----- MATERIAL FOR THIS EXERCISE

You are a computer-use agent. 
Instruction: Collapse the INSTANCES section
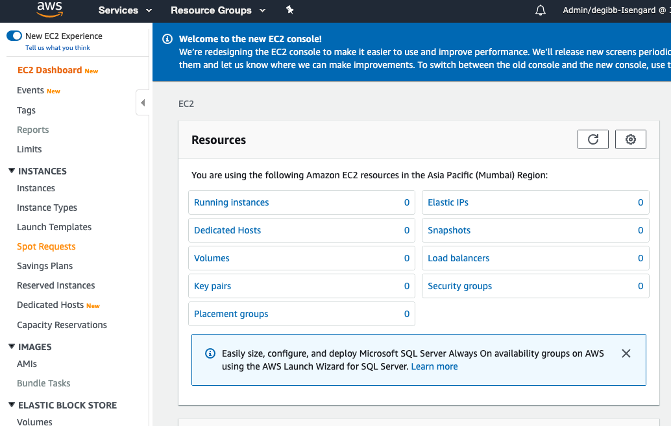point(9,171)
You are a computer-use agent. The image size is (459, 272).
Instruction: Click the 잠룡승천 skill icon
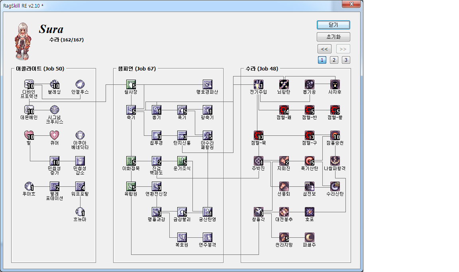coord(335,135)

----------

:: DIRECTIONS ::
Down to the last line, return the entries above exactly, with no pictures.

:: OUTPUT FOR THIS TASK ::
You are a computer-use agent. 
Instruction: Collapse the INSTANCES section
point(9,171)
You are a computer-use agent. The image size is (459, 272).
Instruction: Click the 잠룡승천 skill icon
coord(335,135)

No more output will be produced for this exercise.